Klarheit: Die wichtigsten Begriffe
Der SPÖ-Politiker Michael Ludwig (Jahrgang 1961) ist seit 2018 Wiener Bürgermeister. Aufgewachsen ist Ludwig in einem Gemeindebau in Floridsdorf. Der 21. Bezirk hat seine politische Laufbahn geprägt: Der studierte Historiker startete dort 1994 als Bezirksrat. Später war er Wohnbaustadtrat unter seinem Vorgänger Michael Häupl. Ludwig gilt als scharfer Kritiker des Rechtskurses der FPÖ, insbesondere deren Bundeschef Herbert Kickl. In seiner ersten Regierungszeit koalierte er mit den Wiener Neos.
Bettina Emmerling (Jahrgang 1980) ist Neos-Politikerin. Seit dem Wechsel von Christoph Wiederkehr im Jahr 2025 in die Bundesregierung ist Emmerling Vizebürgermeisterin der Stadt Wien sowie Stadträtin für Bildung, Jugend, Integration und Transparenz. Davor war die bisherige Neos-Klubchefin zehn Jahre lang Abgeordnete zum Wiener Landtag und Mitglied des Wiener Gemeinderats.

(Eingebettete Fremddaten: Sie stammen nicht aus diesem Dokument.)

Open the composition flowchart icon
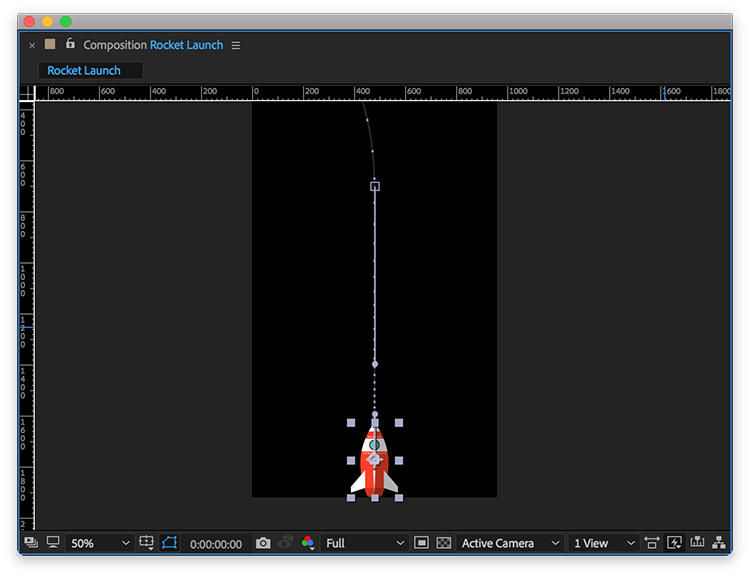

Die Wirtschaftskammer Wien ist die gesetzliche Standesvertretung der Unternehmer der gewerblichen Wirtschaft zur Wahrnehmung ihrer Interessen und zur Mitwirkung an der einschlägigen Gesetzgebung in Wien. Die Kammer gliedert sich in die sieben Sparten: Gewerbe und Handwerk, Industrie, Handel, Bank und Versicherung, Transport und Verkehr, Tourismus und Freizeitwirtschaft und Information und Consulting.